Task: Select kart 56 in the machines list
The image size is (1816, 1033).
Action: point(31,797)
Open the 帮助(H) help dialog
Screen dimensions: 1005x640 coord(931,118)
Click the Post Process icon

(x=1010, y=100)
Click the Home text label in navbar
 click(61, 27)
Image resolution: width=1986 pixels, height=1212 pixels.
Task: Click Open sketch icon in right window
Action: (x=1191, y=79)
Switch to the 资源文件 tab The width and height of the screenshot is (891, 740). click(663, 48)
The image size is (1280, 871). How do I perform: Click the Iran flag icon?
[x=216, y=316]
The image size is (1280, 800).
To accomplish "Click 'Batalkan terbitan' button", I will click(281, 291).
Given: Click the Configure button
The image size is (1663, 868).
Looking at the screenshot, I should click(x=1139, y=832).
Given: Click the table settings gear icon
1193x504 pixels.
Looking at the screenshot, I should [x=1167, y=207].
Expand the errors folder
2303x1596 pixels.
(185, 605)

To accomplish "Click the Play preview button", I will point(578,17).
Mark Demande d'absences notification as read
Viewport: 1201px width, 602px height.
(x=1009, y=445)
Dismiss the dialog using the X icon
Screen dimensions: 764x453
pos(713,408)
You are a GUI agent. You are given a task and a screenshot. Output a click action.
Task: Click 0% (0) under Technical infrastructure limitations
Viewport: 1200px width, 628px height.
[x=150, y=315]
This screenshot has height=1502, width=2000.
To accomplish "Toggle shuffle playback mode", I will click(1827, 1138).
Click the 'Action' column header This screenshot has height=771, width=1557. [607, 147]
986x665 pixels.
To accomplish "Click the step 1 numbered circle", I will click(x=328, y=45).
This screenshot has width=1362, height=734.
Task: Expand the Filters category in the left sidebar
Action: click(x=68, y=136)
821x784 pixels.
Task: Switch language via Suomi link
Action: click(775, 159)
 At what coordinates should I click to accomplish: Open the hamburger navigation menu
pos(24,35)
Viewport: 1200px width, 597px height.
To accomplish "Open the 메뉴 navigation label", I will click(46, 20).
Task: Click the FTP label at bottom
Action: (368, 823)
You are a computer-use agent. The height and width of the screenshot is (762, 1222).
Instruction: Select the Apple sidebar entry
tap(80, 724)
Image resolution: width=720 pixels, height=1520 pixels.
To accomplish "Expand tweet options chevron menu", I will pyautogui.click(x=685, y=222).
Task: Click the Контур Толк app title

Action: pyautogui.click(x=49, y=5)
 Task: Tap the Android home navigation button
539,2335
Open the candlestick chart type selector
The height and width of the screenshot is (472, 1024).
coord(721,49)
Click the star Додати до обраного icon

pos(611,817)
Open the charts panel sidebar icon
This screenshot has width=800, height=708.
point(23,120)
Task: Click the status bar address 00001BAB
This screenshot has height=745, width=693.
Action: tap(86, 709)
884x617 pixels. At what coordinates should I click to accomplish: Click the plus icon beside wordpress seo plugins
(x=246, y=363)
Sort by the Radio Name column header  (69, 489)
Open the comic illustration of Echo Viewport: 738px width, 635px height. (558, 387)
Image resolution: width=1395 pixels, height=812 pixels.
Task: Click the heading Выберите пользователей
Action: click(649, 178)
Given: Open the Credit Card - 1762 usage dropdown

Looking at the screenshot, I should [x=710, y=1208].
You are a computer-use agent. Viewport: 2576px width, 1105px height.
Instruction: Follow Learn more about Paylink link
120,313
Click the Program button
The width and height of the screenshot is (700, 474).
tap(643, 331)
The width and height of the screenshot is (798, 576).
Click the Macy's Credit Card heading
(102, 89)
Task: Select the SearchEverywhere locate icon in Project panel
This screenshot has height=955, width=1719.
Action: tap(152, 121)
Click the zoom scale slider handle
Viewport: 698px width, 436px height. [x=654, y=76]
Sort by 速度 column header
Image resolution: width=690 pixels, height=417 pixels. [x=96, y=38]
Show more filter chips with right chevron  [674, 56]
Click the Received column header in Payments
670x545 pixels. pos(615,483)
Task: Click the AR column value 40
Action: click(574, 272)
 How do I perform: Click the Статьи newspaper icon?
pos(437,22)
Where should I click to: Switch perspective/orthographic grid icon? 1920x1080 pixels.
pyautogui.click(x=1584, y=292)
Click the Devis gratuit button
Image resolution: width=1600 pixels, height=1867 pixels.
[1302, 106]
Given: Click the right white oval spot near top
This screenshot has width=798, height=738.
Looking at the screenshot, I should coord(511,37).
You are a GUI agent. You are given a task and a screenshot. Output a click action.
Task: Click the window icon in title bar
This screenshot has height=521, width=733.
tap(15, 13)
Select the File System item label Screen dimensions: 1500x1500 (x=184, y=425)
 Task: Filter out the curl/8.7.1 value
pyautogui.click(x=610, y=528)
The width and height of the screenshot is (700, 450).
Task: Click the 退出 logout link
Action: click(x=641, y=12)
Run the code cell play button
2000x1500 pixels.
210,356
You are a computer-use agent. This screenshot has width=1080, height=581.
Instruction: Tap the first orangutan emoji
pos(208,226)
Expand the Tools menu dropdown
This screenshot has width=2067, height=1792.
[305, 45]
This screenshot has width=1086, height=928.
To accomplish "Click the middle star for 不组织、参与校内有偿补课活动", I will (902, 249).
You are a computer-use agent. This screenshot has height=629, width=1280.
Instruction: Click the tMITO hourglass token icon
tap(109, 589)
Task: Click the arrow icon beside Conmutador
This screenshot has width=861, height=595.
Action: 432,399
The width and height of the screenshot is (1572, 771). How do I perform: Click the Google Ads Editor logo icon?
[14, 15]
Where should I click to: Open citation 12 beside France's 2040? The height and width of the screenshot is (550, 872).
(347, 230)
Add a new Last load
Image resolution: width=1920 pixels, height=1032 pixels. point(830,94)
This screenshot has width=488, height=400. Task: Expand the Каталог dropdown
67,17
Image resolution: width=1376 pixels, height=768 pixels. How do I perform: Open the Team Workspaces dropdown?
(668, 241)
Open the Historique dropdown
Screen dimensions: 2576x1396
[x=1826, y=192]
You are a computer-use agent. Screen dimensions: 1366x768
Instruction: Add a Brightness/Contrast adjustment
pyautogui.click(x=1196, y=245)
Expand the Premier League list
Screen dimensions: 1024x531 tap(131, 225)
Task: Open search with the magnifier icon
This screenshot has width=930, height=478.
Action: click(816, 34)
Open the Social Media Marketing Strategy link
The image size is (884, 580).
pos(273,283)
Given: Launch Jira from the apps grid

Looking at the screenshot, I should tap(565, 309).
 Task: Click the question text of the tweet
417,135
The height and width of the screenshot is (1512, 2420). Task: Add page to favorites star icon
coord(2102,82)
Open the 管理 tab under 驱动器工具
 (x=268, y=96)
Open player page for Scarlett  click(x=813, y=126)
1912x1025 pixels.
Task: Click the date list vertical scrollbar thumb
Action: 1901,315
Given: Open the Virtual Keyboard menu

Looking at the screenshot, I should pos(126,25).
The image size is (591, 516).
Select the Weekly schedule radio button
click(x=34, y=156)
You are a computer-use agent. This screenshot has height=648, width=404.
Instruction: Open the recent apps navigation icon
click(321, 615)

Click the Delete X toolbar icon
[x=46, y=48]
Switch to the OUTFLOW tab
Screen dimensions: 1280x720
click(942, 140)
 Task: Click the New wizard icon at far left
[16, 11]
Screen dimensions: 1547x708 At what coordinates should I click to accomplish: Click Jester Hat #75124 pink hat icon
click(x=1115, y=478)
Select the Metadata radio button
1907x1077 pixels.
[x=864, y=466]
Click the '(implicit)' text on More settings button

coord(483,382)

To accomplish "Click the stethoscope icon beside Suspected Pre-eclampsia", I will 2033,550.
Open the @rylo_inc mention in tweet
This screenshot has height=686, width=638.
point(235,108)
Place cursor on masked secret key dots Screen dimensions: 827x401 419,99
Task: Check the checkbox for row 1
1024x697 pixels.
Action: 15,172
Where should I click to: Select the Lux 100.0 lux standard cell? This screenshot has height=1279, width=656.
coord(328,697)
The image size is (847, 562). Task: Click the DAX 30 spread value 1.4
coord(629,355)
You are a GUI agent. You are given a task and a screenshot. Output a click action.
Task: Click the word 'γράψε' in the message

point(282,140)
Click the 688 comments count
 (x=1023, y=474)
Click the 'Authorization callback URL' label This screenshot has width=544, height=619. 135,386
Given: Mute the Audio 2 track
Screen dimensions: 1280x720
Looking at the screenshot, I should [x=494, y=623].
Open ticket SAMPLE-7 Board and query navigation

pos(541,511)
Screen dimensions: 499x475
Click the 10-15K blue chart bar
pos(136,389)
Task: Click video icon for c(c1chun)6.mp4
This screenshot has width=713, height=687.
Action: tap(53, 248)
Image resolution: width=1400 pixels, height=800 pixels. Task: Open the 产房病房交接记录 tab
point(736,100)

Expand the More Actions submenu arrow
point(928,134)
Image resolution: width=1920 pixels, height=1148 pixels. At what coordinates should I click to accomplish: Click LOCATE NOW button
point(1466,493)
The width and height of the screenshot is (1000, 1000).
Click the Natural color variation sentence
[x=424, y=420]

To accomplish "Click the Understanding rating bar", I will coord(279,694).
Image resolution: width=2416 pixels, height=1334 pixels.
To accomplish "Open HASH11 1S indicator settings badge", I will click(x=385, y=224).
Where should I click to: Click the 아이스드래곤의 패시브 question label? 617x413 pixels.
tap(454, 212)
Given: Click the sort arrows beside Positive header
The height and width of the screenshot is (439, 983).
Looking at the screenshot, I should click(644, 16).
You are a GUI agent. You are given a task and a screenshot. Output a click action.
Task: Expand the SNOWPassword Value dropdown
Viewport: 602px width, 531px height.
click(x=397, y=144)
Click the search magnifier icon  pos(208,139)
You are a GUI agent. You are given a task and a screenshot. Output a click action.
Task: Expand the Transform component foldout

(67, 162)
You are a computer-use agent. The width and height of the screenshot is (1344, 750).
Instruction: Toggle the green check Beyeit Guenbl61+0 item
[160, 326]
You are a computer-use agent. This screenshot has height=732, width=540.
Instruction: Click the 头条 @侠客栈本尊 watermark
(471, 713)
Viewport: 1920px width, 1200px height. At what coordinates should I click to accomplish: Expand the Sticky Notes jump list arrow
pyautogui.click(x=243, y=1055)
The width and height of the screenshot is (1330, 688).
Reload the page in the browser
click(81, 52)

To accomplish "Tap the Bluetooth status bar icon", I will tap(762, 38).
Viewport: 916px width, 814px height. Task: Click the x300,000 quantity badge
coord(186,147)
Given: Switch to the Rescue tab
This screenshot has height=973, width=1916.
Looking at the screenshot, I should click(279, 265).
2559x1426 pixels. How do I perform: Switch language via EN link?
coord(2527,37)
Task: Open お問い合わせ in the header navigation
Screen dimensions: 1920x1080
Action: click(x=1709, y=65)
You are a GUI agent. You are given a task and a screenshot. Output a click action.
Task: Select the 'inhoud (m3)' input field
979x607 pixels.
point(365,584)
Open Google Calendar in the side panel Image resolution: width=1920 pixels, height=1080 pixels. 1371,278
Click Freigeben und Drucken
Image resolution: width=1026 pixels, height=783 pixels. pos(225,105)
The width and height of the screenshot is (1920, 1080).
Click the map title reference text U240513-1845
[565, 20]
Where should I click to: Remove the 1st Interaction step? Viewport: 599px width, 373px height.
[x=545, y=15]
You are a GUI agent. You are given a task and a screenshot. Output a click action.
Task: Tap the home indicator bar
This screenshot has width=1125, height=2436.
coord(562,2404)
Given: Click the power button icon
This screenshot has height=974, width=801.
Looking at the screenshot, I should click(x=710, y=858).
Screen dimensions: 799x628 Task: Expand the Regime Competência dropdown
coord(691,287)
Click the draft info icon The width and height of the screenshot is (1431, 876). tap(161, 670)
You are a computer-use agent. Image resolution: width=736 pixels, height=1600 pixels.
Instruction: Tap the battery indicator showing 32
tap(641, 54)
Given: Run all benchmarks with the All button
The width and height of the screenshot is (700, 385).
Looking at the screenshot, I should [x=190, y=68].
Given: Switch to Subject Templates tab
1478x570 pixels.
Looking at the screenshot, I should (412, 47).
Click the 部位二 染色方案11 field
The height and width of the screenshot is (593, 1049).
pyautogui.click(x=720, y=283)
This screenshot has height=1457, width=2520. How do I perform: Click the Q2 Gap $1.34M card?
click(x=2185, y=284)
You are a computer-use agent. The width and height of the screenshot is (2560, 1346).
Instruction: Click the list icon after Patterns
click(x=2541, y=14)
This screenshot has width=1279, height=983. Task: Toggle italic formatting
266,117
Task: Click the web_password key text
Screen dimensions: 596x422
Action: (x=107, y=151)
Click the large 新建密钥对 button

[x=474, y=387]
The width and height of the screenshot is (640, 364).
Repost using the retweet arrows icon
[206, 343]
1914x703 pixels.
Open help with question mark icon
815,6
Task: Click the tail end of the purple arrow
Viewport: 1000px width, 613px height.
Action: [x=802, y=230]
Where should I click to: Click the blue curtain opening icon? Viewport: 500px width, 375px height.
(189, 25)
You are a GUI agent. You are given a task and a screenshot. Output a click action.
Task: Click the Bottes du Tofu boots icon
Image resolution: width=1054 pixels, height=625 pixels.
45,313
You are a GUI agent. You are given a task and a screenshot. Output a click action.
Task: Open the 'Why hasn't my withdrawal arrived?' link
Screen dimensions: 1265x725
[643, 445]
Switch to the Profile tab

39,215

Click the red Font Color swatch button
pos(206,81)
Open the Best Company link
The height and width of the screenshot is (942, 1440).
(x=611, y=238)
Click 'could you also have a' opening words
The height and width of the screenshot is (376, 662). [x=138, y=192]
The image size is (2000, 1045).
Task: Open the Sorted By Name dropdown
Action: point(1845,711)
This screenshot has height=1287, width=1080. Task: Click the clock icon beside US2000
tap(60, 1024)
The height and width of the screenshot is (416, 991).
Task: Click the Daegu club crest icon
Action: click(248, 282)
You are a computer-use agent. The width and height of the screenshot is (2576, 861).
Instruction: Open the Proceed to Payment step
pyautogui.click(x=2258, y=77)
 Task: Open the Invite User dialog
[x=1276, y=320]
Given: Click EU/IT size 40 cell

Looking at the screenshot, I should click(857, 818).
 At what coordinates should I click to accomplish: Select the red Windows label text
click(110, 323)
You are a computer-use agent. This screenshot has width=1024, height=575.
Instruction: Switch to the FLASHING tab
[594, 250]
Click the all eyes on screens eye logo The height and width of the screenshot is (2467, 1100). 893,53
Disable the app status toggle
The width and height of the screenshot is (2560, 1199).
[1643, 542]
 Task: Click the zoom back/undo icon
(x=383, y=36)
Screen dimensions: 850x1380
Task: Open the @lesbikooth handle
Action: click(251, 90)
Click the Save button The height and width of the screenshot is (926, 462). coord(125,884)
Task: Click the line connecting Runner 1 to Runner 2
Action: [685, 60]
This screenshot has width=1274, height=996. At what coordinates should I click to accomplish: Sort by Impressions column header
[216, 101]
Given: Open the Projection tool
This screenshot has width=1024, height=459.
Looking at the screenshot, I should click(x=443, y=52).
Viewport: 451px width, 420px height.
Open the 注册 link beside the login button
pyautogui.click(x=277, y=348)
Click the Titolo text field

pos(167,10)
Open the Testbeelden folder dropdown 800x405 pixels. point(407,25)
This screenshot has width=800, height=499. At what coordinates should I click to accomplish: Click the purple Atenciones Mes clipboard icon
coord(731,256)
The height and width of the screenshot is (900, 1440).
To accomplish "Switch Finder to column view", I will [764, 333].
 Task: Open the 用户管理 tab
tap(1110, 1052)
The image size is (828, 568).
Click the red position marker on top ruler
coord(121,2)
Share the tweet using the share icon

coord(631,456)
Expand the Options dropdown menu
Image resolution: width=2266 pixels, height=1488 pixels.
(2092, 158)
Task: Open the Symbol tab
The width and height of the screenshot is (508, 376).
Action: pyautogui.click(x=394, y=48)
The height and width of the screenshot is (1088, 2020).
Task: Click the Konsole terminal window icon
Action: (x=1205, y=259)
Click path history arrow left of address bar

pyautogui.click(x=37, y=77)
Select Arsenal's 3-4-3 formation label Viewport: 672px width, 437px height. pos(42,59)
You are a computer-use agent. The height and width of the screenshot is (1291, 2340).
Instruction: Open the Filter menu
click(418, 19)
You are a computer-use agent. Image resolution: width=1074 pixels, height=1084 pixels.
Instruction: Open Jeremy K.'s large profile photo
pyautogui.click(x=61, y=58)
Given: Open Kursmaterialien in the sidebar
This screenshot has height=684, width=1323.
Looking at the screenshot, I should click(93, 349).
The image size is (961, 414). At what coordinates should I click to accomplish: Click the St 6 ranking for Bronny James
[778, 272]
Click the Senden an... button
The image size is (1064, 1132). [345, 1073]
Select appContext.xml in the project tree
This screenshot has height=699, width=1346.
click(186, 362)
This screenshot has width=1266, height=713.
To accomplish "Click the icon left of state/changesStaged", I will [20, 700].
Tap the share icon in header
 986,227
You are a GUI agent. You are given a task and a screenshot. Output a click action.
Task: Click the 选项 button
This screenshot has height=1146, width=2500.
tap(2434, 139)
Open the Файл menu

» Brief: Copy out the material word for word, starting with the line that contains "You are a computer-use agent. Screen" and going on through the line that contains "Screen dimensions: 1024x531 tap(131, 225)".

» Result:
You are a computer-use agent. Screen dimensions: 1366x768
Instruction: Add a Brightness/Contrast adjustment
pyautogui.click(x=1196, y=245)
Expand the Premier League list
Screen dimensions: 1024x531 tap(131, 225)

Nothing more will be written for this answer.